# smoke doesn't last long in smokin-it smoker



## murkywaters (Aug 27, 2016)

I bought a smokin-it smoker model 2. I've used it about a dozen times. I have a question about the smoke. It always seems like the smoke starts pretty quickly and it's very intense smoke. Not the light smoke I'm used to with other smokers. But then the smoke only lasts for about 45 minutes or so. And then that's it. You're not supposed to add more wood. So, my question is am I to expect this? I should also add that I used wood chunks. I don't soak them. I use 1 maybe two chunks. (I used more the first time and it made the meat nasty)


----------



## old sarge (Aug 28, 2016)

I have the SI3 and prior to that a Cookshack.  I would typically get an hour to 1 1/2 hour of smoke, depending upon the density of the wood.  After the heavier smoke dwindled down, after roughly 45 to 50 minutes,I could detect very faint wispy smoke but the lighting had to be just right. In any even, I get great smokey tasting food.  The nastiness you experienced was from too much wood producing too much smoke. The smoke only penetrates the meat to just below the surface.  Most of the smoke particles are deposited on the surface and too much is not good.  I actually weigh my wood and cut the chunks into 1, 2, and 3 ounce pieces.  I do keep a few 6 ounce chunks around for a really large cut like a whole packer brisket.  But I typically stay within the 3 ounce range for ribs.  The link below has some good information regarding smoke and about half way through the article addresses smoke flavor. The Smokin-it site has more information.

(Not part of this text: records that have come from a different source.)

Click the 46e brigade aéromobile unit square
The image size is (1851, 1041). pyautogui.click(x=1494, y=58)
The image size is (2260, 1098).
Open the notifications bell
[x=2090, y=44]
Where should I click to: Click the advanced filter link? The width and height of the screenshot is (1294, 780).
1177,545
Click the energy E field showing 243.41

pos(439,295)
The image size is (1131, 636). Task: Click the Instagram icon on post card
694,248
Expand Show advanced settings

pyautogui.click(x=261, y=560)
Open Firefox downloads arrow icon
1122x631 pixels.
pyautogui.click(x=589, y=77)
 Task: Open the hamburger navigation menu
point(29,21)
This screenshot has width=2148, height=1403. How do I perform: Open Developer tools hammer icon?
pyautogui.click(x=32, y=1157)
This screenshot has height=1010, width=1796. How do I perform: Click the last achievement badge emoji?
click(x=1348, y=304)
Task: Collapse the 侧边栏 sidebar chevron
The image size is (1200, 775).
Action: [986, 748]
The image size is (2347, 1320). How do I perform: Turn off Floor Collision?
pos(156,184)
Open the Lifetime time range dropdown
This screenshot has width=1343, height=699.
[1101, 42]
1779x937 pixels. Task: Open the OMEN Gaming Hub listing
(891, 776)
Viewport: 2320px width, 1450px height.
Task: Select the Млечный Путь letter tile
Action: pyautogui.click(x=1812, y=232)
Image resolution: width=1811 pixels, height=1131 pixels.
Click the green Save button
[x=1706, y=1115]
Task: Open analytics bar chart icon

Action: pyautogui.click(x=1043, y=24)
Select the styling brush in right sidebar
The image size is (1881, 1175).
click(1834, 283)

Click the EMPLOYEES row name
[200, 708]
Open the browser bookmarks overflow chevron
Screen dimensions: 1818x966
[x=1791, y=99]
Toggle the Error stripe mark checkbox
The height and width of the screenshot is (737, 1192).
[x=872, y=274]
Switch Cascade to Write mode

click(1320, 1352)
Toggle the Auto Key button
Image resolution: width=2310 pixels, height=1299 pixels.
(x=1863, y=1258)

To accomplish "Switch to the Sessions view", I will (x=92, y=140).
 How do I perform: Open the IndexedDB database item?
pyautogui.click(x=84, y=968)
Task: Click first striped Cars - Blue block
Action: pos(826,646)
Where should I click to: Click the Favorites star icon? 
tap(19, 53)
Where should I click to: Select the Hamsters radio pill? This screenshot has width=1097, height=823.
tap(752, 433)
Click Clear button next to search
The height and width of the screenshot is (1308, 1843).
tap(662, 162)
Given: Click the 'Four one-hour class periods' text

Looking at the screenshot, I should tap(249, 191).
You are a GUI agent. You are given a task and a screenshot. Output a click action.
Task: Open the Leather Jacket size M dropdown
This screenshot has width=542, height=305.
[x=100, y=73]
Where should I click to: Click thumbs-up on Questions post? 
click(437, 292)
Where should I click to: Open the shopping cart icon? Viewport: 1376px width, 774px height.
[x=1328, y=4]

http://amazingribs.com/tips_and_technique/zen_of_wood.html


----------



## murkywaters (Aug 28, 2016)

Thank you for the info. I had a Bradley smoker before this. I really liked the idea of set it and forget it. But the Bradley is made very cheap. Lots of plastic and i was constantly replacing parts. Either way, the Bradley was able to keep the smoke going for as long as you'd like. But the smoke was always thin. So I guess I was wondering if the short lived smoke with my smokin-it smoker was what it was supposed to be. You're saying it is. So I'm satisfied.


----------



## gregor (Aug 29, 2016)

I have a 2D and my experience is identical to Sarge.


----------



## smokin-pete (Sep 27, 2016)

Are you using chips? If so try chunks they last and I can get smoke for hours. I never use over 8 oz of chunks. 3 or 4 pieces that will weight 7 or 8 oz on big cuts of meat. For Chicken and fish, no wood at all. Just like an Iron skillet you let the seasoned smoker impart the flavor. My chicken with no wood at all. Turns out perfect, skin is done where its finger licking good. Some people clean there smokers back to new each time. Your taking away all the hard work of seasoning the smoker if you do that. Wash the rack and even the rack hanger. Clean the bottom, but never scrub the walls, door or inside. Mine is a dark brown from years of use. And I can do 80 lbs of chicken on my SmokinTex without a drop of wood. 

Spray the chicken skin with Pam cooking spray. Add your rub and smoke 3 hours at 225 Degrees. Comes off the smoker Tender Juicy and wow it taste good. Even the skin is good.

Ordered a Smoikin it #3 today to have a smaller unit to take camping. And will season it for 24 hours before doing anything that will be eaten. I will spray it down with cooking spray. Run the smoker 4 to 6 hours. Then add 8 oz of wood and smoke for 8 hours. Then add wood again and go 8 more hours. Then there will be a big slab of fatback out on the top rack and smoke that 6 to 8 hours. Something about that fat dripping down seasons a smoker where without it. It would take a 20 smokings at 18 hours per smoking to get the same.

Pete


----------



## old sarge (Sep 29, 2016)

I use only chunks.  And I weigh the wood and cut to the weight I want. I use from 3 to 6 ounces of wood depending upon what I am smoking and how much.


----------